Заметим, что по возвращении на родину Тольятти остался депутатом, может, хоть тут у него мелькнула мысль, что надо сказать спасибо настоящей демократии? Хочу здесь, кстати, привести слова, которые годом раньше я слышал от русских в связи с покушением на Тольятти: «Ваши итальянцы плохо владеют оружием»; «Как можно было дать осечку по такой цели?»; «Если бы эта каналья (русские позаимствовали из итальянского языка слово каналья) попалась не к ним, а нам в руки, уж мы бы с ним разделались».
— А что вы-то против него имеете? Что плохого он сделал русским?
— Что сделал? Его Москва подкармливает, он наш хлеб ест. И коммунизм по всему миру насаждает на нашу голову.
Тем утром у моего соседа, отца Иосифа К, начинался выходной день. Когда я пошел на завтрак, он сказал, что я могу съесть и его порцию. «В кои веки можно полежать, так зачем подниматься на такой завтрак. У меня есть хлеб, который дал нам начальник, немного сала и чернослива из последней посылки. Мне пока хватит». Вернувшись в барак из столовой, я положил ему кусок селедки от его законного завтрака, но он отказался, добавив: «Если хотите оказать мне услугу, вот вам банка, принесите мне кипятка». Пока я заворачивал последние сто пятьдесят грамм хлеба (от 400 полученных) в тряпицу, когда-то белую, а теперь бурую, которую я использовал только для хлеба, отец Иосиф протянул мне кусочек сала:
— Возьмите, с этим легче проглотить хлеб после пяти часов работы.
— Ну, если для этого, то не нужно, — ответил я. — Хлеб начальника хорош и без ничего.
— Вы хотите сказать, что это самое ничего у нас всегда с собой.

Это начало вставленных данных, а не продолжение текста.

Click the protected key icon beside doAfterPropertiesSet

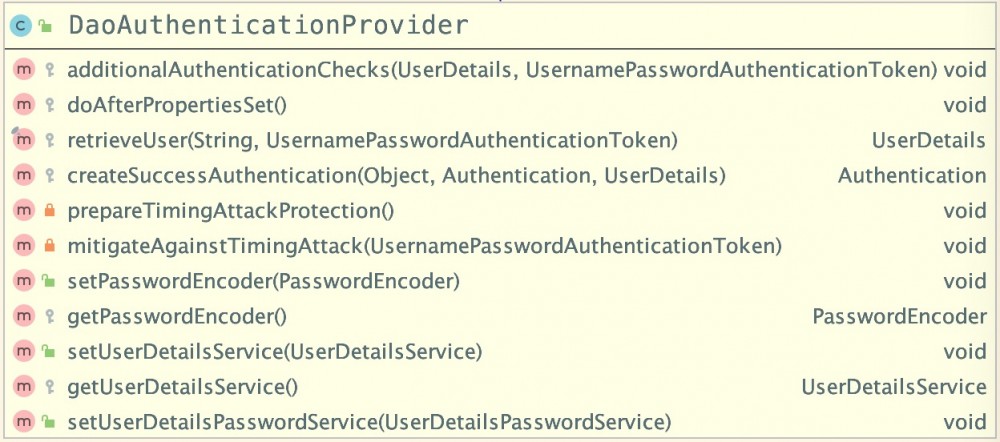[49, 105]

— Более того, оно ничего и не стоит.
— Оно только надувает живот и вызывает зевоту.
— До вечера, отец Иосиф. И спасибо за доброту. Сало помогает от мороза. Но меня греет ваша доброта!
Шел уже март, но погода была отвратительная. Я вернулся в барак после пяти вечера: был я черен, как негр, и узнаваем только по походке и голосу. Я бросил на нары возле отца Иосифа свою одежонку, которую выбил о столб, или снег, или угол барака. Вздохнув, попросил его дать мне с верхних нар тряпку, служившую полотенцем, и нечто, напоминавшее мыло. Пока я засучивал почерневшие рукава ветхой рубашки — последней памяти о свободе — отец Иосиф спросил меня, как дела.

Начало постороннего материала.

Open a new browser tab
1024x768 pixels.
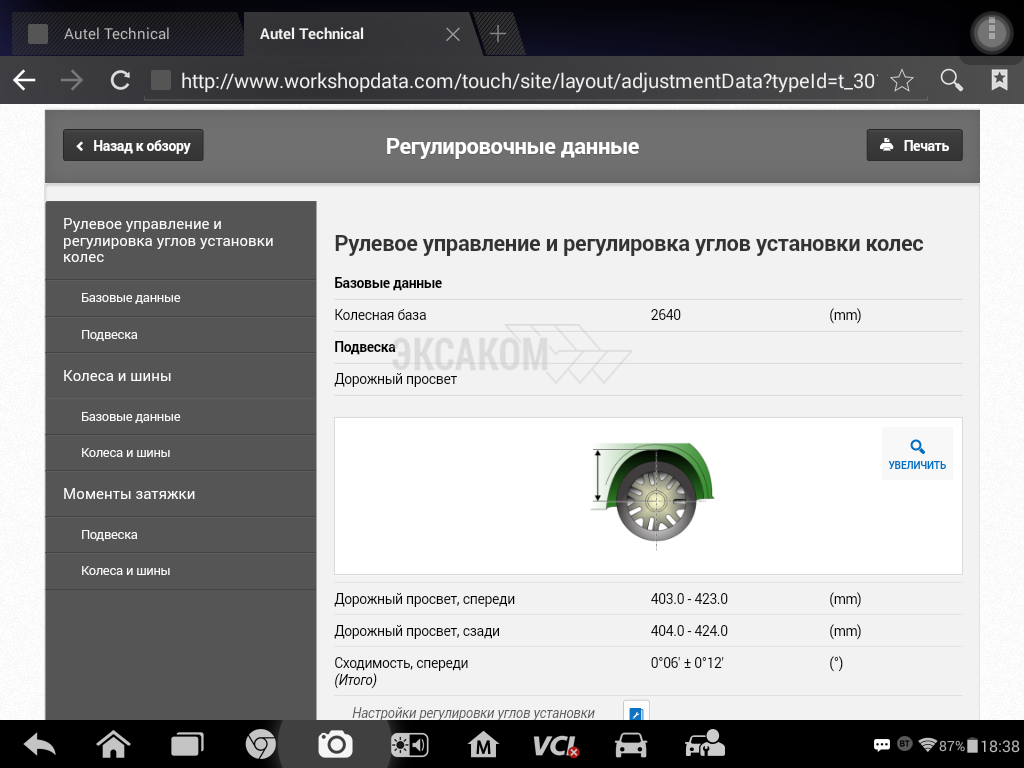point(497,34)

— Хуже некуда, — сказал я, махнув рукой. — Тяжелейший день: грохот адских машин и тучи пыли. Впечатление, что идешь ко дну, и выныриваешь, и снова тонешь. Дыхание перехватывает, кажется, что сердце останавливается. Боюсь, нам целыми не выбраться; здесь за месяц я потерял больше здоровья, чем за полгода в Мордовии. Сроку моему конец в 1972 году, а я уже на пределе.
— Не надо падать духом, — сказал он и по-латыни процитировал мне в утешение четвертый стих двадцать второго псалма. — «Если я пойду и долиною смертной тени не убоюсь зла, потому что Ты со мной».
— Конечно, — сказал я, — нам все зачтется. За эти семь- восемь лет заслужим больше, чем иной за долгую жизнь.
— Заслужим, — согласился отец Иосиф. — Но сейчас лучше не думать о вечном спасении, а надеяться, что Бог выведет нас отсюда, как только Он один знает и может.
Простояв в очереди к тому, что можно с трудом назвать умывальником, и кое-как умывшись, я вернулся на свое место. Отец Иосиф уже слез с нар и получил себе и мне положенные триста граммов хлеба; он даже вытащил из-под мешка, служившего мне подушкой, мою деревянную ложку. Я забросил полотенце и мыло как можно дальше на нары и натянул одежду: от прикосновения к ней руки вновь почернели, и я с улыбкой показал их отцу Иосифу.